Whisky bottle economics

Or say Apple does not take a hit for selling a lower-cost Mac mini with the same specs into education. Say it produces a new one that is specifically for this market and which it can afford to release for $499 without discounts. As much as we like the processors options, the RAM and the storage in the new Mac mini, Apple could reduce each of them. If it did that, you can bet that a cheaper Mac mini would go the same route as the eMac and the eMate and the Logitech Crayon — it would start as an education-only product and soon become available to all.

This is where the cost of manufacturing is an issue, though, and that's one point we can't realistically begin to guess about. That doesn't stop anybody from trying, though, and especially so when there are key areas that we know are potential cost savings.

Such as Thunderbolt 3. There might well be K-12 schools that would like Thunderbolt 3, but there's surely none that need it on every unit in the building. Similarly, PCI-e NVMe storage could still be replaced by slower options — like the flash cells in the sixth generation iPad we mentioned before.

There's not a compelling need for a ton of storage per machine, because networking and user spaces on that network are prevalent, and easy to access. Or, they can even use Google services, if need be.

The trouble with this argument is that it assumes parts can easily be removed from a whole with a 50 percent reduction in capacity also reducing cost by 50 percent. Nonetheless, the reverse is true: each of these parts costs money.

So there is surely a sweet spot somewhere between options for expandability and essentials for running. We might be underselling what schools want but we think we're right about what they need and Apple could provide it — which is another way of saying that Apple isn't providing it now.

Again and probably forever, we like this new Mac mini and it's great that Apple has made it.

There is just scope to do more for education and specifically to do more with a lower-priced version right now.

If not now

We're not going to say that if Apple fails to produce a cheaper Mac mini now that it's going to cede control of more than the education market. We'd like to see it bring out such a Mac and we can see that delays hurt, but there is something else that waiting could bring Apple.

It could bring the end of Intel. More than that, it's looking increasingly likely that Intel will exit stage left the same way that the PowerPC did before it. So many signs point to Apple replacing Intel processors with ones of its own design that it seems as close to certain as anything ever is with this company.

If Apple swaps to its own ARM-based processors, all the discussion so far has been about the technological advantage it would give the company.
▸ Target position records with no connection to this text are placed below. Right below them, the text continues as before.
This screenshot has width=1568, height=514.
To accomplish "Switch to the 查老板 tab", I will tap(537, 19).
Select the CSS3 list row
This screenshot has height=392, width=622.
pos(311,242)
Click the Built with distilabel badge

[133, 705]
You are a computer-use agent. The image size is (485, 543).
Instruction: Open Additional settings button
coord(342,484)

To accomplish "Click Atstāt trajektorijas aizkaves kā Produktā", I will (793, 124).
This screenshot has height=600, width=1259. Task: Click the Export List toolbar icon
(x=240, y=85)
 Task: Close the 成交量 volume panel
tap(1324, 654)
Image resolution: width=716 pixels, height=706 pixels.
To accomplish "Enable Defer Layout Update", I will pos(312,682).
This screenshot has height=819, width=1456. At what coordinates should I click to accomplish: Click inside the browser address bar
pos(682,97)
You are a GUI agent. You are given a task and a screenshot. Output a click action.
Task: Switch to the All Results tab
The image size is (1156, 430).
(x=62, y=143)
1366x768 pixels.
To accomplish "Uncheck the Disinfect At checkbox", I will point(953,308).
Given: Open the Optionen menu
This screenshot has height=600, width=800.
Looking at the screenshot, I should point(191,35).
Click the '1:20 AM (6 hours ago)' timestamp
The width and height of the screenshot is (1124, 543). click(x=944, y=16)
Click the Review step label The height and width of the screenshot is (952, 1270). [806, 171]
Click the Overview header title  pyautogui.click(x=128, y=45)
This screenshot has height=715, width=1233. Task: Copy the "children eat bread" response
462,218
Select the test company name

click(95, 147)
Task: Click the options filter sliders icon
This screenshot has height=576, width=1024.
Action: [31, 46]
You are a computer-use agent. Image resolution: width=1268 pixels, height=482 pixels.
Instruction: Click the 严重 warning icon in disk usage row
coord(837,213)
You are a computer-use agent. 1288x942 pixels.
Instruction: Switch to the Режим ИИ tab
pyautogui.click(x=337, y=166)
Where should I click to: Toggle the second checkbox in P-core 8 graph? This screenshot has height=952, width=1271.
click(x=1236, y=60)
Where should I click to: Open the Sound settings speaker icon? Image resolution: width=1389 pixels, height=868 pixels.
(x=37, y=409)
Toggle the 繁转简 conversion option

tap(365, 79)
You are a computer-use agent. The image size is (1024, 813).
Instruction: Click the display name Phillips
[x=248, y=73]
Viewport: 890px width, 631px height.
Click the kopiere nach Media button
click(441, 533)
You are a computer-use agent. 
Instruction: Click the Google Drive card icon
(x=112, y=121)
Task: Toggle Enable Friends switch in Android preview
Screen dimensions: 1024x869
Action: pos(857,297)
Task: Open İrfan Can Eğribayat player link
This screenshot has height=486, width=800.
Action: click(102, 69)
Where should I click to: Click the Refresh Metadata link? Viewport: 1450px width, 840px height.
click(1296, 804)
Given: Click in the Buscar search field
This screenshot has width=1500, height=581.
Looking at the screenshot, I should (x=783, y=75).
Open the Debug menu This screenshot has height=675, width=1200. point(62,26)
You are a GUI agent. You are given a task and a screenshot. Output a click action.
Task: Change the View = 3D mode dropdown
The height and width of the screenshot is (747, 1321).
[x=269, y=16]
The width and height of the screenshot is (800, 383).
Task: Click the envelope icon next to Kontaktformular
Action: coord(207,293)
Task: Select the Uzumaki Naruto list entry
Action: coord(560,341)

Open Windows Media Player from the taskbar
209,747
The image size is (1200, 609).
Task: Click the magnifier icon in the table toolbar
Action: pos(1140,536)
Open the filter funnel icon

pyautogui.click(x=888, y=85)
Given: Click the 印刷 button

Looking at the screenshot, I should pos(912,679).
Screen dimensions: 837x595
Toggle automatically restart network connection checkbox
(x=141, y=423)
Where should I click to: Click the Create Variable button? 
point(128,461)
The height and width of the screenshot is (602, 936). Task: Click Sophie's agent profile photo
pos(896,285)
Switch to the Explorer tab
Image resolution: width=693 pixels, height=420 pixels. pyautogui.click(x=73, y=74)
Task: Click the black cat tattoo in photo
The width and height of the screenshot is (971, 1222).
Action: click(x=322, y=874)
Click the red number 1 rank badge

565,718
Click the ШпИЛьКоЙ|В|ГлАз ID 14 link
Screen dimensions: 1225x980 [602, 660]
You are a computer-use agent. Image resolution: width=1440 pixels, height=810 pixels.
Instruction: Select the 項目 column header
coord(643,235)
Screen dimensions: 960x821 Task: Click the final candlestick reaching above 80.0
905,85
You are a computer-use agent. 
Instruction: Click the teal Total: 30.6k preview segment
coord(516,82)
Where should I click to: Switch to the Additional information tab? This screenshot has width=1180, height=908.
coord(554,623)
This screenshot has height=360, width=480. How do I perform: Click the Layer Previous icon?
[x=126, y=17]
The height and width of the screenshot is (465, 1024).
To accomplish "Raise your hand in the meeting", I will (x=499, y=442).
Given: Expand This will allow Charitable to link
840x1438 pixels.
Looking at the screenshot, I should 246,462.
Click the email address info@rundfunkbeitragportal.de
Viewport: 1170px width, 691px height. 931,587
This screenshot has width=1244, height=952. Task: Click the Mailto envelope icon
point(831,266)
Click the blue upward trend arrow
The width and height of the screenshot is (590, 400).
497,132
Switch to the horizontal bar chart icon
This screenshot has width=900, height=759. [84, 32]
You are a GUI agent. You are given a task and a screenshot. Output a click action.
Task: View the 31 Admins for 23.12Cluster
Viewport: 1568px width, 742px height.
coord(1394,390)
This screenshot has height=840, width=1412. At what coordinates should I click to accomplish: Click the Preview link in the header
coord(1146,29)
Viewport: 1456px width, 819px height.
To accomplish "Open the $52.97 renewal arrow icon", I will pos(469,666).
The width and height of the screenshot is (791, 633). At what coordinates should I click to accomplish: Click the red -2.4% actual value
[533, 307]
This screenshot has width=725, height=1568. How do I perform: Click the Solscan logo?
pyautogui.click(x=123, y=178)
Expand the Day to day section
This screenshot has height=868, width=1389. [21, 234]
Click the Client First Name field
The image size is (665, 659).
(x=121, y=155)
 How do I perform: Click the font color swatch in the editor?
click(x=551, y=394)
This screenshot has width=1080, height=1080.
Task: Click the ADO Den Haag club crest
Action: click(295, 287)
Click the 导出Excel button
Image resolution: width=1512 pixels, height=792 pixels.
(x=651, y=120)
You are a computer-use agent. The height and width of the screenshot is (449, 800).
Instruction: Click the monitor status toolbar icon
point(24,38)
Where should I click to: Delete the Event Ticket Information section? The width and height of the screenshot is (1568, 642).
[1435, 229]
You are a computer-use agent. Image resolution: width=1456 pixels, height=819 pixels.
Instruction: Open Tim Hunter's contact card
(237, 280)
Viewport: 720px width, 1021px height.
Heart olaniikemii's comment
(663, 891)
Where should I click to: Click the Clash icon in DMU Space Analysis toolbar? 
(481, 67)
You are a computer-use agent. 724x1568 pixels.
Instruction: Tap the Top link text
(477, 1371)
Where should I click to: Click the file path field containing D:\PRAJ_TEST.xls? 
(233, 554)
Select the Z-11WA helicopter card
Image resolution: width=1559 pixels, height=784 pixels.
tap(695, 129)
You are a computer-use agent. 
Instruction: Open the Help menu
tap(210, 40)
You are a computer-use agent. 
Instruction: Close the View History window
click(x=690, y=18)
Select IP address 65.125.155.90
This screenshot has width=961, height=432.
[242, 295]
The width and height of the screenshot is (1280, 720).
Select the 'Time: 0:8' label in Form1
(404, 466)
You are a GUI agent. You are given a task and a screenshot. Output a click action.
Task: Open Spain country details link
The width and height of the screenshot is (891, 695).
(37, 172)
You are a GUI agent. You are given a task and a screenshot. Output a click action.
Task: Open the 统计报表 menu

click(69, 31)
There's an economic one too — leaving Intel obviously means no longer paying an outside firm. In theory, that could lead to lower prices for consumers.

Apple will not cut its profit margin on any device unless it has to. However, if a move away from Intel significantly reduces the cost of manufacture, it could keep the same margin but substantially reduce the retail price.

It's impossible to estimate by how much it could lower that price but consider the Apple TV. That's an ARM-based Apple computer with 32GB of storage and it costs $169.

Could, would, should

In the future, Apple will probably have this opportunity to reduce costs by dropping Intel. Today it could reduce costs by saving on parts and cutting options to make a more bare-bones and non-upgradeable Mac mini for education or for the switcher audience it seems to have mostly abandoned with the new Mac mini.

The market appears to be there for a $499 Mac mini, so the the only two questions left is whether Apple wants to enter that price-point again, or is capable of manufacturing a machine for that price. It certainly managed to build them right up to about last Tuesday when it finally replaced the $499 Mac mini with this new design.